● SOURCE EXTRACT
----

As the rock is moving along with the merry-go-round, in a circular trajectory, there must be an external force, keeping it on track.
This force, that changes the direction of the rock but not its speed, is the centripetal force, and aims always towards the center of the circle.
Now, we need to ask ourselves: what supplies this force?
In this case, the only force acting on the rock that could do it, is the friction force, more precisely, the static friction force.
We know that this force can be expressed as follows:

$f_{frs} = \mu_{s} * F_{n} (1)$

where μs = coefficient of static friction between the rock and the merry-

go-round surface = 0.7, and Fn = normal force.

In this case, as the surface is horizontal, and the rock is not accelerated in the vertical direction, this force in magnitude must be equal to the weight of the rock, as follows:
Fn = m*g (2)
This static friction force is just the same as the centripetal force.

----

● GIVEN DATA
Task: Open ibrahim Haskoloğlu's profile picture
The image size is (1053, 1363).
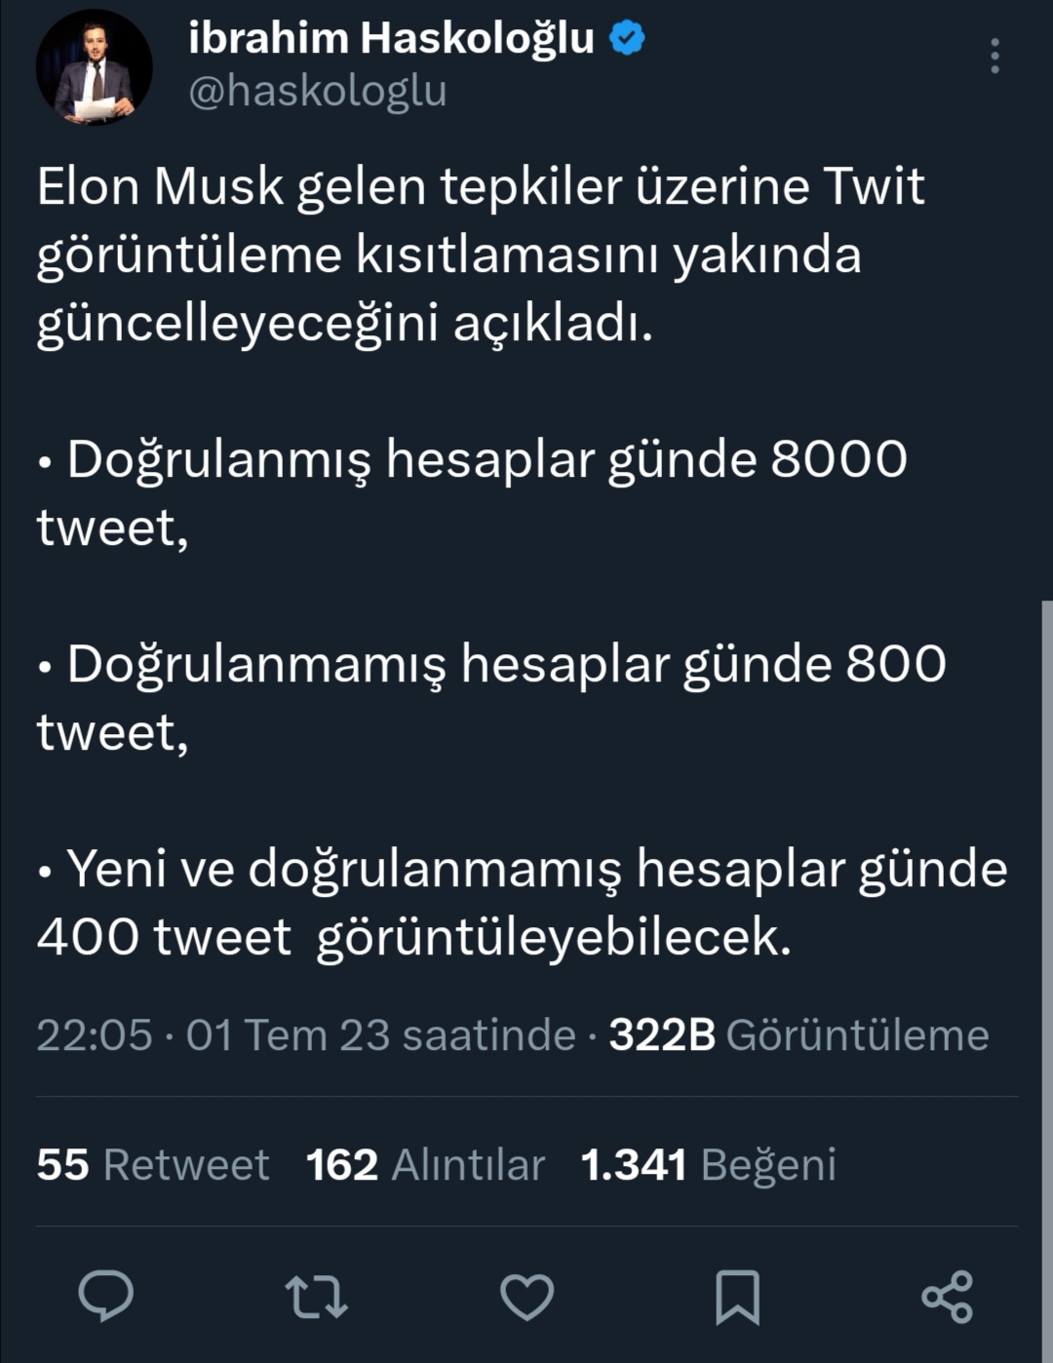Action: pos(94,66)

----

Answer these from the merry-go-round text above:
(a) What does the centripetal force change about the rock's motion, and what does it leave unchanged?
(b) What value is given for the coefficient of static friction between the rock and the surface?
(c) Which force acting on the rock supplies the centripetal force?

(a) It changes the rock's direction but not its speed.
(b) 0.7
(c) The static friction force.